## Data extracts
== Segment start ==
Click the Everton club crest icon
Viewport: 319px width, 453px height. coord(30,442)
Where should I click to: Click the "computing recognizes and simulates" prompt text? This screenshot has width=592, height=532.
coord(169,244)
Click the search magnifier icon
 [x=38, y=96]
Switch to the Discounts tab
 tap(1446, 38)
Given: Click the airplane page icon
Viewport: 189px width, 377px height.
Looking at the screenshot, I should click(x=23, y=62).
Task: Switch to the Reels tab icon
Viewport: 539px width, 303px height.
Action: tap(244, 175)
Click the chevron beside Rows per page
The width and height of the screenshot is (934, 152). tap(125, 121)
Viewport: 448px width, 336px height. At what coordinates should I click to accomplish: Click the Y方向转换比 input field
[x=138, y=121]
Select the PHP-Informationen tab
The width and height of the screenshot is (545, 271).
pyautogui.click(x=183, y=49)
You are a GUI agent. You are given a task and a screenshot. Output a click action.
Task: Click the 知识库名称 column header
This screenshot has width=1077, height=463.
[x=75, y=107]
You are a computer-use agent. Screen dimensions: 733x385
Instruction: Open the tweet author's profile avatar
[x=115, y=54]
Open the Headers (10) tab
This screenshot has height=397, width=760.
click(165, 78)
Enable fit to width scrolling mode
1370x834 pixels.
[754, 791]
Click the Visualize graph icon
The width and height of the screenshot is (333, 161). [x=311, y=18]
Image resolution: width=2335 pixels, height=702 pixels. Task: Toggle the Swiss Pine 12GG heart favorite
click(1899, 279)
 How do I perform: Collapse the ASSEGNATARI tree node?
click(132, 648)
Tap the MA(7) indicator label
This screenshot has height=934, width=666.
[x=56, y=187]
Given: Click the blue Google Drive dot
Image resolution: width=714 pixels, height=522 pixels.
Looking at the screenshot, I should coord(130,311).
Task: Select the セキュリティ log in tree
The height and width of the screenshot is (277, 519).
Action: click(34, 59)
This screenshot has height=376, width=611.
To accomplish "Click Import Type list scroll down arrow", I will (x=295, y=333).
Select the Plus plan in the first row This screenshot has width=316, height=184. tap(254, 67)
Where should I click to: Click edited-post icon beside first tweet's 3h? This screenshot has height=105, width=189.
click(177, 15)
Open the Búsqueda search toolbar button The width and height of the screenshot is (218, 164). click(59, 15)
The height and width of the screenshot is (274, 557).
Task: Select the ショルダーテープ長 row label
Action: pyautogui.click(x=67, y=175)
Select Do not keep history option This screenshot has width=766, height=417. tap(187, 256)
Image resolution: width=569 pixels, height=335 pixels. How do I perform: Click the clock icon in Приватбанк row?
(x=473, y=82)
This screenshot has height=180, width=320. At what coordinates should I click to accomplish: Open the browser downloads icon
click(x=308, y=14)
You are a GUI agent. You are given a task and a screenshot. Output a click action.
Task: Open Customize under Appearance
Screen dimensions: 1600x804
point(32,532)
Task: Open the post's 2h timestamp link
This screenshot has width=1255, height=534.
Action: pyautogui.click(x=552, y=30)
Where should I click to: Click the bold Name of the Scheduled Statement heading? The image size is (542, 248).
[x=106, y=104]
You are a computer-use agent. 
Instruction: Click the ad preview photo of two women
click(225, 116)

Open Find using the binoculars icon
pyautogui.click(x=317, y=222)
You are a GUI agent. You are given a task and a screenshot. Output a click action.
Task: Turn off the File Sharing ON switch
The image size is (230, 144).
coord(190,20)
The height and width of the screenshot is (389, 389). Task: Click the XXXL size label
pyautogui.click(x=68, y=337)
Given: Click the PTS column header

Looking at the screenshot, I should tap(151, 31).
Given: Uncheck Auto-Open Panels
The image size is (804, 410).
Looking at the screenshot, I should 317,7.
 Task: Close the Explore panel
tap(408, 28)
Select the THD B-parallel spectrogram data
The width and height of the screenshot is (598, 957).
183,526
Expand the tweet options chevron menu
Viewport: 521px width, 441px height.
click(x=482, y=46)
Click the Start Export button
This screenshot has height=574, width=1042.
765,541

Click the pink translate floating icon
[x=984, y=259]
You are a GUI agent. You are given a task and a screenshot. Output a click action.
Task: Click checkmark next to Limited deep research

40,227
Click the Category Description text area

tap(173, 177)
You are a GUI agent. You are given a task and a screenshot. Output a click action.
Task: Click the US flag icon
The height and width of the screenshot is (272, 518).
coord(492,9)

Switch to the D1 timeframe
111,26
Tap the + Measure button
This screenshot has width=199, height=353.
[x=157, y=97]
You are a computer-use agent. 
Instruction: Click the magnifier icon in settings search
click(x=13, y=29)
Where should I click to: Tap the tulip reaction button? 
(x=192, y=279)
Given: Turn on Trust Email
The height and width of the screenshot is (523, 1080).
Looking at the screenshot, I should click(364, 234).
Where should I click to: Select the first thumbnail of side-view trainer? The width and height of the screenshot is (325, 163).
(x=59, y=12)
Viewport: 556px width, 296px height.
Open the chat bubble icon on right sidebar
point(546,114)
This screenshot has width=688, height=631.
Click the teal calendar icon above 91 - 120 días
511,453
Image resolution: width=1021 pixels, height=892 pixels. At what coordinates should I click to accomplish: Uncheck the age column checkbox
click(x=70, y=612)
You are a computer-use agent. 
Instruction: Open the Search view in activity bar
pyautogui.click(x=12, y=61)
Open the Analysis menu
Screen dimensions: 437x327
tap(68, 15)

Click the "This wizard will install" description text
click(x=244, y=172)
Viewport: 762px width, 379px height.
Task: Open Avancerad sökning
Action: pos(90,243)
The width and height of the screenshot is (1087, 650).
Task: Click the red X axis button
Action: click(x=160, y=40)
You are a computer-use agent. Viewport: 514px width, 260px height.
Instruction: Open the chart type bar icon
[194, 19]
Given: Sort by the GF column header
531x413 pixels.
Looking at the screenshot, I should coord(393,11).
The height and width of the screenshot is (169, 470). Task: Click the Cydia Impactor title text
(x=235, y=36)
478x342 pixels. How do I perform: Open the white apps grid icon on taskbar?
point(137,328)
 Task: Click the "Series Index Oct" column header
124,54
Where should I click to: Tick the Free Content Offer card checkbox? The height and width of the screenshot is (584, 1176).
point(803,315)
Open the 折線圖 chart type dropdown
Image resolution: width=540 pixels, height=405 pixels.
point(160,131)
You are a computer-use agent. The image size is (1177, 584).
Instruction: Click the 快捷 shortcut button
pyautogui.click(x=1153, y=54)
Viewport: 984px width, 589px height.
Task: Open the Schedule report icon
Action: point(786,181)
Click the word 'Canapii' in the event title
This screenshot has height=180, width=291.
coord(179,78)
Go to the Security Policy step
== Segment end ==
In full and word for word, restate the data.

## Expected answer
Click the Everton club crest icon
Viewport: 319px width, 453px height. coord(30,442)
Where should I click to: Click the "computing recognizes and simulates" prompt text? This screenshot has width=592, height=532.
coord(169,244)
Click the search magnifier icon
 [x=38, y=96]
Switch to the Discounts tab
 tap(1446, 38)
Given: Click the airplane page icon
Viewport: 189px width, 377px height.
Looking at the screenshot, I should click(x=23, y=62).
Task: Switch to the Reels tab icon
Viewport: 539px width, 303px height.
Action: tap(244, 175)
Click the chevron beside Rows per page
The width and height of the screenshot is (934, 152). tap(125, 121)
Viewport: 448px width, 336px height. At what coordinates should I click to accomplish: Click the Y方向转换比 input field
[x=138, y=121]
Select the PHP-Informationen tab
The width and height of the screenshot is (545, 271).
pyautogui.click(x=183, y=49)
You are a GUI agent. You are given a task and a screenshot. Output a click action.
Task: Click the 知识库名称 column header
This screenshot has width=1077, height=463.
[x=75, y=107]
You are a computer-use agent. Screen dimensions: 733x385
Instruction: Open the tweet author's profile avatar
[x=115, y=54]
Open the Headers (10) tab
This screenshot has height=397, width=760.
click(165, 78)
Enable fit to width scrolling mode
1370x834 pixels.
[754, 791]
Click the Visualize graph icon
The width and height of the screenshot is (333, 161). [x=311, y=18]
Image resolution: width=2335 pixels, height=702 pixels. Task: Toggle the Swiss Pine 12GG heart favorite
click(1899, 279)
 How do I perform: Collapse the ASSEGNATARI tree node?
click(132, 648)
Tap the MA(7) indicator label
This screenshot has height=934, width=666.
[x=56, y=187]
Given: Click the blue Google Drive dot
Image resolution: width=714 pixels, height=522 pixels.
Looking at the screenshot, I should coord(130,311).
Task: Select the セキュリティ log in tree
The height and width of the screenshot is (277, 519).
Action: click(34, 59)
This screenshot has height=376, width=611.
To accomplish "Click Import Type list scroll down arrow", I will (x=295, y=333).
Select the Plus plan in the first row This screenshot has width=316, height=184. tap(254, 67)
Where should I click to: Click edited-post icon beside first tweet's 3h? This screenshot has height=105, width=189.
click(177, 15)
Open the Búsqueda search toolbar button The width and height of the screenshot is (218, 164). click(59, 15)
The height and width of the screenshot is (274, 557).
Task: Select the ショルダーテープ長 row label
Action: pyautogui.click(x=67, y=175)
Select Do not keep history option This screenshot has width=766, height=417. tap(187, 256)
Image resolution: width=569 pixels, height=335 pixels. How do I perform: Click the clock icon in Приватбанк row?
(x=473, y=82)
This screenshot has height=180, width=320. At what coordinates should I click to accomplish: Open the browser downloads icon
click(x=308, y=14)
You are a GUI agent. You are given a task and a screenshot. Output a click action.
Task: Open Customize under Appearance
Screen dimensions: 1600x804
point(32,532)
Task: Open the post's 2h timestamp link
This screenshot has width=1255, height=534.
Action: pyautogui.click(x=552, y=30)
Where should I click to: Click the bold Name of the Scheduled Statement heading? The image size is (542, 248).
[x=106, y=104]
You are a computer-use agent. 
Instruction: Click the ad preview photo of two women
click(225, 116)

Open Find using the binoculars icon
pyautogui.click(x=317, y=222)
You are a GUI agent. You are given a task and a screenshot. Output a click action.
Task: Turn off the File Sharing ON switch
The image size is (230, 144).
coord(190,20)
The height and width of the screenshot is (389, 389). Task: Click the XXXL size label
pyautogui.click(x=68, y=337)
Given: Click the PTS column header

Looking at the screenshot, I should tap(151, 31).
Given: Uncheck Auto-Open Panels
The image size is (804, 410).
Looking at the screenshot, I should 317,7.
 Task: Close the Explore panel
tap(408, 28)
Select the THD B-parallel spectrogram data
The width and height of the screenshot is (598, 957).
183,526
Expand the tweet options chevron menu
Viewport: 521px width, 441px height.
click(x=482, y=46)
Click the Start Export button
This screenshot has height=574, width=1042.
765,541

Click the pink translate floating icon
[x=984, y=259]
You are a GUI agent. You are given a task and a screenshot. Output a click action.
Task: Click checkmark next to Limited deep research

40,227
Click the Category Description text area

tap(173, 177)
You are a GUI agent. You are given a task and a screenshot. Output a click action.
Task: Click the US flag icon
The height and width of the screenshot is (272, 518).
coord(492,9)

Switch to the D1 timeframe
111,26
Tap the + Measure button
This screenshot has width=199, height=353.
[x=157, y=97]
You are a computer-use agent. 
Instruction: Click the magnifier icon in settings search
click(x=13, y=29)
Where should I click to: Tap the tulip reaction button? 
(x=192, y=279)
Given: Turn on Trust Email
The height and width of the screenshot is (523, 1080).
Looking at the screenshot, I should click(364, 234).
Where should I click to: Select the first thumbnail of side-view trainer? The width and height of the screenshot is (325, 163).
(x=59, y=12)
Viewport: 556px width, 296px height.
Open the chat bubble icon on right sidebar
point(546,114)
This screenshot has width=688, height=631.
Click the teal calendar icon above 91 - 120 días
511,453
Image resolution: width=1021 pixels, height=892 pixels. At what coordinates should I click to accomplish: Uncheck the age column checkbox
click(x=70, y=612)
You are a computer-use agent. 
Instruction: Open the Search view in activity bar
pyautogui.click(x=12, y=61)
Open the Analysis menu
Screen dimensions: 437x327
tap(68, 15)

Click the "This wizard will install" description text
click(x=244, y=172)
Viewport: 762px width, 379px height.
Task: Open Avancerad sökning
Action: pos(90,243)
The width and height of the screenshot is (1087, 650).
Task: Click the red X axis button
Action: click(x=160, y=40)
You are a computer-use agent. Viewport: 514px width, 260px height.
Instruction: Open the chart type bar icon
[194, 19]
Given: Sort by the GF column header
531x413 pixels.
Looking at the screenshot, I should coord(393,11).
The height and width of the screenshot is (169, 470). Task: Click the Cydia Impactor title text
(x=235, y=36)
478x342 pixels. How do I perform: Open the white apps grid icon on taskbar?
point(137,328)
 Task: Click the "Series Index Oct" column header
124,54
Where should I click to: Tick the Free Content Offer card checkbox? The height and width of the screenshot is (584, 1176).
point(803,315)
Open the 折線圖 chart type dropdown
Image resolution: width=540 pixels, height=405 pixels.
point(160,131)
You are a computer-use agent. The image size is (1177, 584).
Instruction: Click the 快捷 shortcut button
pyautogui.click(x=1153, y=54)
Viewport: 984px width, 589px height.
Task: Open the Schedule report icon
Action: point(786,181)
Click the word 'Canapii' in the event title
This screenshot has height=180, width=291.
coord(179,78)
Go to the Security Policy step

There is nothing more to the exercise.